▶ Assignment
Among the entries below, extract exactly the lines that run from the one with "The height and width of the screenshot is (582, 1094)." through the one with "Task: Open the white Miata on gravel post", both ends included.

-- -- --

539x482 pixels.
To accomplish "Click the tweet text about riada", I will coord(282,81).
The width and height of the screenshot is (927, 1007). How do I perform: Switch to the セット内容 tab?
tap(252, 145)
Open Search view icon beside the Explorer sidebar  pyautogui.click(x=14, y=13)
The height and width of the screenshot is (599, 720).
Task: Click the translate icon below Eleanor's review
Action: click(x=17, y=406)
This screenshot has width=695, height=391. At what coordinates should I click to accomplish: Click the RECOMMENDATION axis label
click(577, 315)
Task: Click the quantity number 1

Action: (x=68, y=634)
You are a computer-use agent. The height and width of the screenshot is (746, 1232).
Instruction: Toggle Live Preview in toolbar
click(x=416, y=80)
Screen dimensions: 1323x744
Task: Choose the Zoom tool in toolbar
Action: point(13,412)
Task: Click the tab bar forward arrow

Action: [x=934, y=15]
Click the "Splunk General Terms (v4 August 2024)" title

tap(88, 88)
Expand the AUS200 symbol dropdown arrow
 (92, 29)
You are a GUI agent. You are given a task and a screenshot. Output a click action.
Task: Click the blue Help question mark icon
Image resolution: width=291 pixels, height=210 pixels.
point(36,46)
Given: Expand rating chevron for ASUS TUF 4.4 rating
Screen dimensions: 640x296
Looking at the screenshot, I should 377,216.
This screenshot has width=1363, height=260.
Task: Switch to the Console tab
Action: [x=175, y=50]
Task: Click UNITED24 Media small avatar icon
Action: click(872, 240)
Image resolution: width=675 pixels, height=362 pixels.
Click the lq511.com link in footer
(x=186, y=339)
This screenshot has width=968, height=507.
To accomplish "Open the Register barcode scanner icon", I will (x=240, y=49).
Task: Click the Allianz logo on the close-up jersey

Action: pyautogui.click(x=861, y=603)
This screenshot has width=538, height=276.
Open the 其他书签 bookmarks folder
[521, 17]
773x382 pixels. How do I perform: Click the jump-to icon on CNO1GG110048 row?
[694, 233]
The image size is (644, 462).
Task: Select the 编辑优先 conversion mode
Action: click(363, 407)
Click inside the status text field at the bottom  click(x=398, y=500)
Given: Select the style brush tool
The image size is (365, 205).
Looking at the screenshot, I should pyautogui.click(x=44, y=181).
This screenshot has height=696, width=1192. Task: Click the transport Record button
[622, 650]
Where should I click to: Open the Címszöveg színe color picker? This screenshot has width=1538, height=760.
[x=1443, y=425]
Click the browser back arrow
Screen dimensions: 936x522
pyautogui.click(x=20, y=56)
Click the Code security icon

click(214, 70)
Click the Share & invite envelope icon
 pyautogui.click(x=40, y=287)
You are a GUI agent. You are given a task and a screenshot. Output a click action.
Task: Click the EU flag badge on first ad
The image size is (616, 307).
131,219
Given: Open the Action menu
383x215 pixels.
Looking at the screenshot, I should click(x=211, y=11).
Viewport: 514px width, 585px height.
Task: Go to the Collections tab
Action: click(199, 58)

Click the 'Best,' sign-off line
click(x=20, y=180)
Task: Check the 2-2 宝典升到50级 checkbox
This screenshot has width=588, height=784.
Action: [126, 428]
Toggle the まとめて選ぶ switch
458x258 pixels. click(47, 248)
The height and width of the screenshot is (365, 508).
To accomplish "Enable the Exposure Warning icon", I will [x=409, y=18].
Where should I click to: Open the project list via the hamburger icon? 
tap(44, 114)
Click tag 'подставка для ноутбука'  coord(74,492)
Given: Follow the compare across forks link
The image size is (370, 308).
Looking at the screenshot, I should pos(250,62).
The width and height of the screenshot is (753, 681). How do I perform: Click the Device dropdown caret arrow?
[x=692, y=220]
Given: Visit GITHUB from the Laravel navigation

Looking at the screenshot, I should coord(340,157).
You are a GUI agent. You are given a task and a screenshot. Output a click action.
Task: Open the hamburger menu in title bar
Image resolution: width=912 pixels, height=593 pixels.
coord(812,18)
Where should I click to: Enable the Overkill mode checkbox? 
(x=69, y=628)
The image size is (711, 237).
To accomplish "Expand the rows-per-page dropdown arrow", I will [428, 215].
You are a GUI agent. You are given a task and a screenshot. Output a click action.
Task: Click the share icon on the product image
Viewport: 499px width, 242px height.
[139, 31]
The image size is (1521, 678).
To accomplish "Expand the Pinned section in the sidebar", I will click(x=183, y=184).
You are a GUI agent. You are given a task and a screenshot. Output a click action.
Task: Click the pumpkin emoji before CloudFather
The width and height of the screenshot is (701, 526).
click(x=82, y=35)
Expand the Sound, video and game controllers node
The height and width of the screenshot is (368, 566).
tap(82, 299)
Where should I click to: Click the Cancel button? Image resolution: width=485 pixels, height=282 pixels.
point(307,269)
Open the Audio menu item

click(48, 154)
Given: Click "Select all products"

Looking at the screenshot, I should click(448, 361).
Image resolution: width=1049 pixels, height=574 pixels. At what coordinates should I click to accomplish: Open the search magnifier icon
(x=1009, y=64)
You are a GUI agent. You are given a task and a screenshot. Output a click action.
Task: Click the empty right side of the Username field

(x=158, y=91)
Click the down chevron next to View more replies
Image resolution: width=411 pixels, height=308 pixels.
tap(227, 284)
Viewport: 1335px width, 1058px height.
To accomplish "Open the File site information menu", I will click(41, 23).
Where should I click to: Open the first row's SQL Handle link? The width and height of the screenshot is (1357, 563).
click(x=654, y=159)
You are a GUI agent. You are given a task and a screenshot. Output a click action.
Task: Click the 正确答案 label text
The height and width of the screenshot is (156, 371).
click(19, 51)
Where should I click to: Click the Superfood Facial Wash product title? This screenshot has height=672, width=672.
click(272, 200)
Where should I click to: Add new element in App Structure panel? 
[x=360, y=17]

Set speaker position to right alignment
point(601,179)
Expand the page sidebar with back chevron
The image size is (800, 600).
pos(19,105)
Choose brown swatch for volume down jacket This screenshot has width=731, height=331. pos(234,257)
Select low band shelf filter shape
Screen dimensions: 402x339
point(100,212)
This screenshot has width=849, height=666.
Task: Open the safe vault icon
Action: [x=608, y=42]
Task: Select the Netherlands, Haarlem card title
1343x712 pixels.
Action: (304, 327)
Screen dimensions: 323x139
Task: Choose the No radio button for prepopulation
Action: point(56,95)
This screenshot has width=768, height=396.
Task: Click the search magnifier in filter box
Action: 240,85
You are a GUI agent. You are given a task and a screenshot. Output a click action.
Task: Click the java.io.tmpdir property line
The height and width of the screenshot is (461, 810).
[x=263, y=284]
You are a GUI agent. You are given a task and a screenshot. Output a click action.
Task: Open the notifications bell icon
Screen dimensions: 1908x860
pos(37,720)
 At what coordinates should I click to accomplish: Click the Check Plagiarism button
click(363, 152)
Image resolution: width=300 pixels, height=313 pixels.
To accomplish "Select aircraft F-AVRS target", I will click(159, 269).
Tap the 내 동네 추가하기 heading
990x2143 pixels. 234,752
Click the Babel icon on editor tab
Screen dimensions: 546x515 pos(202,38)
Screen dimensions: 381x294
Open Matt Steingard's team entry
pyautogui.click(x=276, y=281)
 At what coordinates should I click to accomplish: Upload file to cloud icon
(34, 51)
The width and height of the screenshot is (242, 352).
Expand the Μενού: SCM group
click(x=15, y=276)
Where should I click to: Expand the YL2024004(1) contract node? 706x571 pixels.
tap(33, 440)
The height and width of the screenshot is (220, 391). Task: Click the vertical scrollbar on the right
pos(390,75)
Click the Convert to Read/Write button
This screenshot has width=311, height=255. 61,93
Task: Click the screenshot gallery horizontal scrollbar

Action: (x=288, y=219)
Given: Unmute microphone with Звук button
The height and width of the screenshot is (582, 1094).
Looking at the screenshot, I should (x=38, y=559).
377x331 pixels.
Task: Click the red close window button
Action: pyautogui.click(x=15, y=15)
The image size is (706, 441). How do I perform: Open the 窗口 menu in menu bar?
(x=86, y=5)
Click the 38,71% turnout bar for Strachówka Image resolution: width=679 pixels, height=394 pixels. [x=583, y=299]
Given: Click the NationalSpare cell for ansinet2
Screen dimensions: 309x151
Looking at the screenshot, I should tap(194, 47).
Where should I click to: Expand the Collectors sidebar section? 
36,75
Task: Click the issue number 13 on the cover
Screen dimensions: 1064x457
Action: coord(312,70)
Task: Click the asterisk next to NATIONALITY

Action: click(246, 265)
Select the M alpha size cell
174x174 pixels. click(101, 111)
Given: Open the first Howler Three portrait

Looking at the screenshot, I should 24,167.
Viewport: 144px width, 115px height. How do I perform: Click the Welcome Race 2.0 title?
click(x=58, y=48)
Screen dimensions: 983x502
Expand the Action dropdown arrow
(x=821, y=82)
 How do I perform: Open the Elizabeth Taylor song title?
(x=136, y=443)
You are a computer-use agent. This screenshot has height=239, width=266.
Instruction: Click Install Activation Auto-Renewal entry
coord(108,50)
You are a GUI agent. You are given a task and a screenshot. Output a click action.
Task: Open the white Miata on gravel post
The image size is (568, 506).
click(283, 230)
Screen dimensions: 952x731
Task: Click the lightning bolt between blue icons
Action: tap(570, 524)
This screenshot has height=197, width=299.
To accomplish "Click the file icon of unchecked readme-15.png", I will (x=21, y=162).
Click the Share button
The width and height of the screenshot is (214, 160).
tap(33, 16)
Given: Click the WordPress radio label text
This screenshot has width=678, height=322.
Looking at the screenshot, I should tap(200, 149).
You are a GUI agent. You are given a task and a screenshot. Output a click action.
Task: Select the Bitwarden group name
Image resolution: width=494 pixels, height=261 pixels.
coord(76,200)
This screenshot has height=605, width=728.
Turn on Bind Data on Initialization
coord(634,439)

-- -- --

▶ Reply
The height and width of the screenshot is (582, 1094).
Looking at the screenshot, I should (x=38, y=559).
377x331 pixels.
Task: Click the red close window button
Action: pyautogui.click(x=15, y=15)
The image size is (706, 441). How do I perform: Open the 窗口 menu in menu bar?
(x=86, y=5)
Click the 38,71% turnout bar for Strachówka Image resolution: width=679 pixels, height=394 pixels. [x=583, y=299]
Given: Click the NationalSpare cell for ansinet2
Screen dimensions: 309x151
Looking at the screenshot, I should tap(194, 47).
Where should I click to: Expand the Collectors sidebar section? 
36,75
Task: Click the issue number 13 on the cover
Screen dimensions: 1064x457
Action: coord(312,70)
Task: Click the asterisk next to NATIONALITY

Action: click(246, 265)
Select the M alpha size cell
174x174 pixels. click(101, 111)
Given: Open the first Howler Three portrait

Looking at the screenshot, I should 24,167.
Viewport: 144px width, 115px height. How do I perform: Click the Welcome Race 2.0 title?
click(x=58, y=48)
Screen dimensions: 983x502
Expand the Action dropdown arrow
(x=821, y=82)
 How do I perform: Open the Elizabeth Taylor song title?
(x=136, y=443)
You are a computer-use agent. This screenshot has height=239, width=266.
Instruction: Click Install Activation Auto-Renewal entry
coord(108,50)
You are a GUI agent. You are given a task and a screenshot. Output a click action.
Task: Open the white Miata on gravel post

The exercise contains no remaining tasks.